Reputation: 1334
Using pybind11, how can I expose an array of POD struct with NumPy, while also having them appear to the user as nice Python objects?
I am exposing a C style API to Python using pybind11. There are some types, implemented as simple POD struct in C, which would make more sense as opaque objects in Python. pybind11 allows me to do that and define how the object looks like in Python.

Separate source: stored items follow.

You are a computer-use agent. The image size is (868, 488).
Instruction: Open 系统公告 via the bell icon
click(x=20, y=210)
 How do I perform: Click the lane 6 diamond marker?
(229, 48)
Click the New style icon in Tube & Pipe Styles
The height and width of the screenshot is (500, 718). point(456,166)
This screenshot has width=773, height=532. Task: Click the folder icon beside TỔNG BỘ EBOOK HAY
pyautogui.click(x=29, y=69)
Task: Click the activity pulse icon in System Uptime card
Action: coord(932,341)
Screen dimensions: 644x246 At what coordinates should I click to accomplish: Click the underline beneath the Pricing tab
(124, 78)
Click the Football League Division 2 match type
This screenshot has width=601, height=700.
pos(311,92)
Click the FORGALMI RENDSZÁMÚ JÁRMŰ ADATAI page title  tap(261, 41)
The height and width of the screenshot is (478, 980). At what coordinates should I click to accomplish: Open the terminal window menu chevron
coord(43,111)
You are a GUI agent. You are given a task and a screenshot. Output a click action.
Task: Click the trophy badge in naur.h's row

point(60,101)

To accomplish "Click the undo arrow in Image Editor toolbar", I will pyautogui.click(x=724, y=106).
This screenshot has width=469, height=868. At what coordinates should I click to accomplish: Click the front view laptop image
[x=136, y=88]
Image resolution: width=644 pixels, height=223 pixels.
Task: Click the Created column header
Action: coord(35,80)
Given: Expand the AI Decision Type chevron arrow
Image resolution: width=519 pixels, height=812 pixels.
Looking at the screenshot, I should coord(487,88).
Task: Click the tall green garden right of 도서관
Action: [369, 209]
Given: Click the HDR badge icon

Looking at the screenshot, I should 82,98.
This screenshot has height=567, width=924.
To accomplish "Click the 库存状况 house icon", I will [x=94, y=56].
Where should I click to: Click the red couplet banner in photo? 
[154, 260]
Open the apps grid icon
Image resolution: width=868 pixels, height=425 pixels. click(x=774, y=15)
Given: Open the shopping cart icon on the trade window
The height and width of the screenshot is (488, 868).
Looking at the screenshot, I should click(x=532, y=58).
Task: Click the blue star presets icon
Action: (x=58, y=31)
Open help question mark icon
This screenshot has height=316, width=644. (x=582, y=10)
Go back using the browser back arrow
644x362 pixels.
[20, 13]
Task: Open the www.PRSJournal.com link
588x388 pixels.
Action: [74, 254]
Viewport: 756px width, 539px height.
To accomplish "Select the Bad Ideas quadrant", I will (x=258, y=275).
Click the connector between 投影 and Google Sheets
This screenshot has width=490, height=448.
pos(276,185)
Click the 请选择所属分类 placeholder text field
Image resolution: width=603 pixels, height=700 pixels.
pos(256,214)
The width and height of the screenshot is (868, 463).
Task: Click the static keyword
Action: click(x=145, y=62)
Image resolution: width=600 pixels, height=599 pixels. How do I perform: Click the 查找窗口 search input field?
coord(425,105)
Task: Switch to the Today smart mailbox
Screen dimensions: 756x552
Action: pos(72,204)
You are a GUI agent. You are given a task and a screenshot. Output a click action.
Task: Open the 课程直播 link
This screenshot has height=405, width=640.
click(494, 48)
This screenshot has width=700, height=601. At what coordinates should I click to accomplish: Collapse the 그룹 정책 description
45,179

I also want to expose a dynamically allocated array of those. Doing so using pybind11 and NumPy is possible, but I haven't found a way that's compatible with how I've already exposed the type itself.
I end up with two different Python types, which are not compatible with each other, even though the underlying C type is the same.
I am looking for a solution that doesn't involve unnecessary copies. Since all the data are POD, I assume it should be possible to just reinterpret the data as structs on the C side or as opaque objects on the Python side.
The C API is fixed, but I have freedom over how I design the Python API.
On the C/C++ side, the type looks like this:
struct apiprefix_opaque_type
{
int inner_value;
};
Using pybind11, I'm exposing the structure as an opaque object. It's not critical that inner_value
is not exposed, but it simply doesn't have much value for the user, and it makes more sense to have a higher level type.
namespace py = pybind11;
void bindings(py::module_& m)
{
py::class_<apiprefix_opaque_type>(m, "opaque_type")
.def(py::init([]() {
apiprefix_opaque_type x;
x.inner_value = -1;
return x;
}))
.def("is_set", [](const apiprefix_opaque_type& x) -> bool { return x.inner_value != -1; });
m.def("create_some_opaque", []() -> apiprefix_opaque_type {
apiprefix_opaque_type x;
x.inner_value = 42;
return x;
});
}
With this in place, on the Python side I have the API behaviour I want.
>>> a = apitest.opaque_type()
>>> a.inner_value # Demonstrating that inner_value is not exposed.
AttributeError: 'apitest.opaque_type' object has no attribute 'inner_value'
>>> a.is_set()
False
>>> b = apitest.create_some_opaque()
>>> b.is_set()
True
Somewhere else in the API, I have a structure containing an array of these, as a pointer and count pair. For the sake of simplicity, let's pretend it's a global variable (even though in reality, it's a member of another dynamically allocated object).
struct apiprefix_state
{
apiprefix_opaque_type* things;
int num_things;
};
apiprefix_state g_state = { nullptr, 0 };
This array is big enough that I care about about performance. Hence my constraint on avoiding unnecessary copies.
From Python, I want to be able to read the array, modify the array, or replace the array entirely. I think it makes more sense if whoever last set the array retained ownership over it, but I'm not entirely sure.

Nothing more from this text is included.